- Work order: Look through the records below and copy each line that includes the word "menu".

- Entries shown:
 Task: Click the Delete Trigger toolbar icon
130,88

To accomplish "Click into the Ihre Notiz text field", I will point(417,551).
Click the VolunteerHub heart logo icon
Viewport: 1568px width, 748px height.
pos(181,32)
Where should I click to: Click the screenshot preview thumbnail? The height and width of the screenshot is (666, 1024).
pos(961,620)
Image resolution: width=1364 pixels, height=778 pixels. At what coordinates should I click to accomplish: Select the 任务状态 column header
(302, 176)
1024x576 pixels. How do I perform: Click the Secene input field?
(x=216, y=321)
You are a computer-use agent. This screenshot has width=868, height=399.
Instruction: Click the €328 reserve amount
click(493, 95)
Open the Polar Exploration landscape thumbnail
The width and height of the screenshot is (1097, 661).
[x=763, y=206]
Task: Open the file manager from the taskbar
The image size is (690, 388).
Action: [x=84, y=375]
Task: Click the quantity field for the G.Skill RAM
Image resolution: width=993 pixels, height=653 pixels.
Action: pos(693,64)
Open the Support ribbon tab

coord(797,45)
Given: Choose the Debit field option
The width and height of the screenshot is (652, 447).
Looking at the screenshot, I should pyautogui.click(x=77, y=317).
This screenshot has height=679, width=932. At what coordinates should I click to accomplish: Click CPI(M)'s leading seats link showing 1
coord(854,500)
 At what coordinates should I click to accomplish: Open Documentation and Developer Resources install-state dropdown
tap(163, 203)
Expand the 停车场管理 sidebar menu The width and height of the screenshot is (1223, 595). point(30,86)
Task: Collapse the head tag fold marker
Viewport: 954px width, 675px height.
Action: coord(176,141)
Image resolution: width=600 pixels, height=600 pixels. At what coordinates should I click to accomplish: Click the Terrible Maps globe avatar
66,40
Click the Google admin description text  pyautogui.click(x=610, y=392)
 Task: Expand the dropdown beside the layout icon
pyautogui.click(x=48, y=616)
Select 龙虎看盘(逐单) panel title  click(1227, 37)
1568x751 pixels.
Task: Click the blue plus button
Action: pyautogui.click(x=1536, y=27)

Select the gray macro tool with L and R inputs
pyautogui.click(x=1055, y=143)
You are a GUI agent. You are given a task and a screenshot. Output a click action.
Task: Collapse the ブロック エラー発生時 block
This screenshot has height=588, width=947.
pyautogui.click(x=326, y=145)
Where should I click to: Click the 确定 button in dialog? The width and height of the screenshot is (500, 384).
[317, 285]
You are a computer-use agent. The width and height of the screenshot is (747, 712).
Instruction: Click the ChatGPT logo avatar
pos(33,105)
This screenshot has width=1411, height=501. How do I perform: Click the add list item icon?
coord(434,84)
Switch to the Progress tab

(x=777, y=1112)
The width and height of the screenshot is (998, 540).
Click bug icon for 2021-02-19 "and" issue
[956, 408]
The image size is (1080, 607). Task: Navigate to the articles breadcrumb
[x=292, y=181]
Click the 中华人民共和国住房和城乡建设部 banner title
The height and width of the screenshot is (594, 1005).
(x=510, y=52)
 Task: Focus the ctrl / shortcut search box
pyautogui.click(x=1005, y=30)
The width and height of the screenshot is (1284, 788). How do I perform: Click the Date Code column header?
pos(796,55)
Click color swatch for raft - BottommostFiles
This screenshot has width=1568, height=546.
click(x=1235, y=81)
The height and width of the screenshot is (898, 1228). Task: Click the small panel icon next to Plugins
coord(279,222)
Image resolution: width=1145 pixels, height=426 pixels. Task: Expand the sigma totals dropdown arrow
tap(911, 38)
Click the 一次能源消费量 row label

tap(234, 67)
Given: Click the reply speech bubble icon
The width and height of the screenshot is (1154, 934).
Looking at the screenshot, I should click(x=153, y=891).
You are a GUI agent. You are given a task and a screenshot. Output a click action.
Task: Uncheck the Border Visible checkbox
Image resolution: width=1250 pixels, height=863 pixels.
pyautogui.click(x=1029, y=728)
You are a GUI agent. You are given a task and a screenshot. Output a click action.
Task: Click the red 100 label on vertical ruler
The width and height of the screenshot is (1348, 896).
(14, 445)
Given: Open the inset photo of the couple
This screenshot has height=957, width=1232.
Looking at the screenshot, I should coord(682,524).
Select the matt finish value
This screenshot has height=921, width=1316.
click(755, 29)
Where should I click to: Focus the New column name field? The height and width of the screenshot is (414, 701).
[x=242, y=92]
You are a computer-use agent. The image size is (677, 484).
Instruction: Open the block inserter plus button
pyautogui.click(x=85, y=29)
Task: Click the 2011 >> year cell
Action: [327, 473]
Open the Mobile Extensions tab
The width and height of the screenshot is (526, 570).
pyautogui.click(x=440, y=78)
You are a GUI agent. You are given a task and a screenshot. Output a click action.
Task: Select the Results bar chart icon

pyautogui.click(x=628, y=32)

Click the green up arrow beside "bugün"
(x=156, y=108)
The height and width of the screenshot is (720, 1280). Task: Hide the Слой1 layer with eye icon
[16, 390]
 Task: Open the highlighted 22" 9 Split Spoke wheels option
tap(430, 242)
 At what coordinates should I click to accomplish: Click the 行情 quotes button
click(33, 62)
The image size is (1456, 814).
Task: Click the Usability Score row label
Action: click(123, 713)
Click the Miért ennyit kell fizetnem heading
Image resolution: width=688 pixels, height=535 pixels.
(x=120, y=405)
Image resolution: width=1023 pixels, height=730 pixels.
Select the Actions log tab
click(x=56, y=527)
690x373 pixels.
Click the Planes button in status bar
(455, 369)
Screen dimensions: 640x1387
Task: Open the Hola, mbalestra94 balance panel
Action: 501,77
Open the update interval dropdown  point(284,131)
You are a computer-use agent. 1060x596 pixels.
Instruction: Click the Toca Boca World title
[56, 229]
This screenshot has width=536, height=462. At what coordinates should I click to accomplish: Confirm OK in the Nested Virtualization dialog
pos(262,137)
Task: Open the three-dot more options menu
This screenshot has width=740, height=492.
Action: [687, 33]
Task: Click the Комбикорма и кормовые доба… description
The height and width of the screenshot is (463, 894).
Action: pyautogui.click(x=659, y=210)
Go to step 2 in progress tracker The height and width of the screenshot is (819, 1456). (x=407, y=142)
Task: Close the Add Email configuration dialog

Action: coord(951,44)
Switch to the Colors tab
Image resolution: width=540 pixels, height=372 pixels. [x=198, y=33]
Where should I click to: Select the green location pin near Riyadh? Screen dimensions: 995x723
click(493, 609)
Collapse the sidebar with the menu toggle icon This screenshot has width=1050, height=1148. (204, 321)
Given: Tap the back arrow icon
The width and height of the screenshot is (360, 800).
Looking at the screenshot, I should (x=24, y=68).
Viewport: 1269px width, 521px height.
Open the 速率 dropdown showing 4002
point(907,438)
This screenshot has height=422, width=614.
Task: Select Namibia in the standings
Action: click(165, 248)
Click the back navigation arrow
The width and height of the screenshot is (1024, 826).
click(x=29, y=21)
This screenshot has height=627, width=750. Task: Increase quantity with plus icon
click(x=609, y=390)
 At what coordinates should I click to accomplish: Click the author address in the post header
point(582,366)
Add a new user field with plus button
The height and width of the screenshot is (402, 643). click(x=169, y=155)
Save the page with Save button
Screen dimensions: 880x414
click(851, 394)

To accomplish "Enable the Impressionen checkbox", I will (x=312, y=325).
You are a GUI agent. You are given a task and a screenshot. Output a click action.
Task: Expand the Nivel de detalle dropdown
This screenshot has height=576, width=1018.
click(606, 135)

- Result below:
Expand the 停车场管理 sidebar menu The width and height of the screenshot is (1223, 595). point(30,86)
Task: Open the three-dot more options menu
Collapse the sidebar with the menu toggle icon This screenshot has width=1050, height=1148. (204, 321)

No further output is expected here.